§ RECORD EXCERPTS
= = = = = = =
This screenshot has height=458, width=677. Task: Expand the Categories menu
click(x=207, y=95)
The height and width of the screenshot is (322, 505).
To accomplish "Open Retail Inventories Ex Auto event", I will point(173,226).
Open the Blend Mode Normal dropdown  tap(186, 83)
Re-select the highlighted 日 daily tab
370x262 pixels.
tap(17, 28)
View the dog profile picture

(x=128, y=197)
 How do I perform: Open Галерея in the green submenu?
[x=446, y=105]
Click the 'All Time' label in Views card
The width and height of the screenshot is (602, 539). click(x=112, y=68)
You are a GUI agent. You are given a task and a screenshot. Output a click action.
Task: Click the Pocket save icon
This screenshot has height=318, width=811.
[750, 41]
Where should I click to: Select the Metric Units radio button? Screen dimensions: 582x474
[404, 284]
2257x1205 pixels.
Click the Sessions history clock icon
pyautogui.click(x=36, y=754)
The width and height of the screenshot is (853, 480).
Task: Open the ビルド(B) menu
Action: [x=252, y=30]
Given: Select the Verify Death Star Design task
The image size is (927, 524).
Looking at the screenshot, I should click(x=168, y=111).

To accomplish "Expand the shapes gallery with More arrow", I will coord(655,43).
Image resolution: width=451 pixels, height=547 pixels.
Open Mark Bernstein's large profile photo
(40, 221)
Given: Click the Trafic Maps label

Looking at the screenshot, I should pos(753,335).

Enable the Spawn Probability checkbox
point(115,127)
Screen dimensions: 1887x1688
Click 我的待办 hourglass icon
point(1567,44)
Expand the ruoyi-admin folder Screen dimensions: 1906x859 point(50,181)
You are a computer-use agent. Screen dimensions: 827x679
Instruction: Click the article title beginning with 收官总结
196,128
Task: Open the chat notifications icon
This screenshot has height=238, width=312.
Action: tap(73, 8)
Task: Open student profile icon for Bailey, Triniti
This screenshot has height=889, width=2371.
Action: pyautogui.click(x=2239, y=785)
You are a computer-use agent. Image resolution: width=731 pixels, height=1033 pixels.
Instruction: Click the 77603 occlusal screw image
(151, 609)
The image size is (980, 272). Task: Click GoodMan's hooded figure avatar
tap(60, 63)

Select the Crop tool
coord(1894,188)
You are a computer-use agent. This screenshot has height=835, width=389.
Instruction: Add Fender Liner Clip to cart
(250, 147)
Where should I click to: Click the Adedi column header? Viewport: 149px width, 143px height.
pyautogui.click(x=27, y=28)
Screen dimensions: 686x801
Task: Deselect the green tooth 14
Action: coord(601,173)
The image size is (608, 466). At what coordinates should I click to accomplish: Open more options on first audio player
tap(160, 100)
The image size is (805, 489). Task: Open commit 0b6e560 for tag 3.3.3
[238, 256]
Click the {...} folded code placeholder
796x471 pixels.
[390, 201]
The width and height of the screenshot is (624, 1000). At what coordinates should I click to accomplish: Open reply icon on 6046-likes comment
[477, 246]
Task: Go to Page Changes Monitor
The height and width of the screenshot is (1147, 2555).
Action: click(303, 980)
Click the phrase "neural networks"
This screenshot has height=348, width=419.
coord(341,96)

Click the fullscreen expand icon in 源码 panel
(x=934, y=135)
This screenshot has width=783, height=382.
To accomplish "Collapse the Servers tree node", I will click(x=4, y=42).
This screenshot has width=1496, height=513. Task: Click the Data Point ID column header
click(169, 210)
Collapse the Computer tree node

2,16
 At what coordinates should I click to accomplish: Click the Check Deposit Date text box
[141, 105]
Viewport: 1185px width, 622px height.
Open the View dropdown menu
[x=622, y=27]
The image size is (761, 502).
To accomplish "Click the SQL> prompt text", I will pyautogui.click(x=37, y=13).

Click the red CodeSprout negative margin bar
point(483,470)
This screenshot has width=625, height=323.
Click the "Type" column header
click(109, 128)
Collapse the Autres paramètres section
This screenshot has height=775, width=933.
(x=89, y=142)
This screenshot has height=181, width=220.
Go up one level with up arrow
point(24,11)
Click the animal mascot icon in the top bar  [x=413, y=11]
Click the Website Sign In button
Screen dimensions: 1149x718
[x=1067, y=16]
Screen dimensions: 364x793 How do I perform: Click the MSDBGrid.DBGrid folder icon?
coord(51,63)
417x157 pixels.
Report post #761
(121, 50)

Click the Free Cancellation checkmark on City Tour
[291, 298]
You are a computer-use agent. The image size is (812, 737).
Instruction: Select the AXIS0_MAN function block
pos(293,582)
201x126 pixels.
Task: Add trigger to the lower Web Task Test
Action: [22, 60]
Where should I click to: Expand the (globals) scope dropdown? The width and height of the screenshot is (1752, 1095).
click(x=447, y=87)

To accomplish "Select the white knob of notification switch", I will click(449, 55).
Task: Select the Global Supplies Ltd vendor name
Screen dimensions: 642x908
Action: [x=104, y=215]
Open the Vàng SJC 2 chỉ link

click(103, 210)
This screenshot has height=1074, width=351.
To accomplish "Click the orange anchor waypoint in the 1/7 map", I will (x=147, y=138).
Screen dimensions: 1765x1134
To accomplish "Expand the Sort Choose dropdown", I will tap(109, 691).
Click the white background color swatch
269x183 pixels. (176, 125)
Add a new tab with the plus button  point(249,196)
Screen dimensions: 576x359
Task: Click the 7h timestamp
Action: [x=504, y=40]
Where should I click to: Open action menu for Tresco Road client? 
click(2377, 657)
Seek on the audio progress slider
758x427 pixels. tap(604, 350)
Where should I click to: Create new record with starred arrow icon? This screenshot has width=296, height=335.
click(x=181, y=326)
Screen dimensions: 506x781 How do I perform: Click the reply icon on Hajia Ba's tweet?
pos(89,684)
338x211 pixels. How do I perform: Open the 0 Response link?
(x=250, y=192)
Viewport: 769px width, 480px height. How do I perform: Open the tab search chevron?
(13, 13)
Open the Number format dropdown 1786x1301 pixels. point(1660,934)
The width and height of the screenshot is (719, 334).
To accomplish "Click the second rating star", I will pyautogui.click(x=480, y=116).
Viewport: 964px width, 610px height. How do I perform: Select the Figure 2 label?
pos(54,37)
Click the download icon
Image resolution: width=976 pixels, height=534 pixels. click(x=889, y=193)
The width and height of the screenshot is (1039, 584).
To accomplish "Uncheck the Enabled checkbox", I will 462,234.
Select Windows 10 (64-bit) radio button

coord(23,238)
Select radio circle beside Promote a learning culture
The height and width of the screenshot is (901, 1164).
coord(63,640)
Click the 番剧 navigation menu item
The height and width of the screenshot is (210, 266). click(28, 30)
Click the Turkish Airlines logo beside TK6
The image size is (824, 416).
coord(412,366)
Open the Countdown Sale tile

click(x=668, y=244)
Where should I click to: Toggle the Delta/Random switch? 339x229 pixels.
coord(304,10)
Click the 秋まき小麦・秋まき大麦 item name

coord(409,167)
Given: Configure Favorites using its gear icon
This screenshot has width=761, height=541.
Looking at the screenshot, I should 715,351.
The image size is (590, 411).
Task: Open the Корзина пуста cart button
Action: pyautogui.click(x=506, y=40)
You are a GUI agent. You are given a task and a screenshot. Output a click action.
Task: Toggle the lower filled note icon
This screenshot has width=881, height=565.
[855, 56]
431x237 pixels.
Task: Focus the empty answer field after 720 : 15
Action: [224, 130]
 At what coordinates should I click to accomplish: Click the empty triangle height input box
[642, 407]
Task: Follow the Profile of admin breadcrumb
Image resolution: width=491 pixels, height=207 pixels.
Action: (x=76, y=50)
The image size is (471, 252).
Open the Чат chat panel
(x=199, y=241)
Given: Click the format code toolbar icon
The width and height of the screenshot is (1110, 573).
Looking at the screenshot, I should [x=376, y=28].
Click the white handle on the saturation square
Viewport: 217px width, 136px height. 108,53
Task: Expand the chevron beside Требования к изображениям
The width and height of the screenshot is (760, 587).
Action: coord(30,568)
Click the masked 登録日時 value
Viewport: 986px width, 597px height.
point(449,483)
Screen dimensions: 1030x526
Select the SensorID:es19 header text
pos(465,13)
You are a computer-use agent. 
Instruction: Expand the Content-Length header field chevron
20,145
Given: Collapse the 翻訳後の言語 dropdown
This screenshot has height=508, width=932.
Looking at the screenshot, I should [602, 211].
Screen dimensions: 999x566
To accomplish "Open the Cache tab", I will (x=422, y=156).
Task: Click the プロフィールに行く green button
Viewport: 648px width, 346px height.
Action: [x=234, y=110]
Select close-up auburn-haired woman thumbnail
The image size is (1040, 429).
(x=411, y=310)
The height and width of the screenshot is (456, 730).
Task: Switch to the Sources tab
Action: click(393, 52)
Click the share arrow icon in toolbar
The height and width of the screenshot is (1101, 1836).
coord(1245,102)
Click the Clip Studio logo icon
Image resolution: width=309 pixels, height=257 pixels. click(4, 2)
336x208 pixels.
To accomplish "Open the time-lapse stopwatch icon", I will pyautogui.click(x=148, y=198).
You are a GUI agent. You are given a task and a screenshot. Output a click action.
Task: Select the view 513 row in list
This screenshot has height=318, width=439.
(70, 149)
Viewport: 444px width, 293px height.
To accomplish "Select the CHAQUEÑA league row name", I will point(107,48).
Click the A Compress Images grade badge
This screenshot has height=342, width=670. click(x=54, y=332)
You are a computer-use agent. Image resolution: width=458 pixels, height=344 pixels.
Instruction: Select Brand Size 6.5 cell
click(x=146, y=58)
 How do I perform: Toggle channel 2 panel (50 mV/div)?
= = = = = = =
§ STATED PROBLEM
Starting at the beginning of the records above and ending with the line that contains "Expand the ruoyi-admin", give every line as one string in a JSON list, leaving out blank lines.

§ EXPECTED OUTPUT
[
  "This screenshot has height=458, width=677. Task: Expand the Categories menu",
  "click(x=207, y=95)",
  "The height and width of the screenshot is (322, 505).",
  "To accomplish \"Open Retail Inventories Ex Auto event\", I will point(173,226).",
  "Open the Blend Mode Normal dropdown  tap(186, 83)",
  "Re-select the highlighted 日 daily tab",
  "370x262 pixels.",
  "tap(17, 28)",
  "View the dog profile picture",
  "(x=128, y=197)",
  " How do I perform: Open Галерея in the green submenu?",
  "[x=446, y=105]",
  "Click the 'All Time' label in Views card",
  "The width and height of the screenshot is (602, 539). click(x=112, y=68)",
  "You are a GUI agent. You are given a task and a screenshot. Output a click action.",
  "Task: Click the Pocket save icon",
  "This screenshot has height=318, width=811.",
  "[750, 41]",
  "Where should I click to: Select the Metric Units radio button? Screen dimensions: 582x474",
  "[404, 284]",
  "2257x1205 pixels.",
  "Click the Sessions history clock icon",
  "pyautogui.click(x=36, y=754)",
  "The width and height of the screenshot is (853, 480).",
  "Task: Open the ビルド(B) menu",
  "Action: [x=252, y=30]",
  "Given: Select the Verify Death Star Design task",
  "The image size is (927, 524).",
  "Looking at the screenshot, I should click(x=168, y=111).",
  "To accomplish \"Expand the shapes gallery with More arrow\", I will coord(655,43).",
  "Image resolution: width=451 pixels, height=547 pixels.",
  "Open Mark Bernstein's large profile photo",
  "(40, 221)",
  "Given: Click the Trafic Maps label",
  "Looking at the screenshot, I should pos(753,335).",
  "Enable the Spawn Probability checkbox",
  "point(115,127)",
  "Screen dimensions: 1887x1688",
  "Click 我的待办 hourglass icon",
  "point(1567,44)",
  "Expand the ruoyi-admin folder Screen dimensions: 1906x859 point(50,181)"
]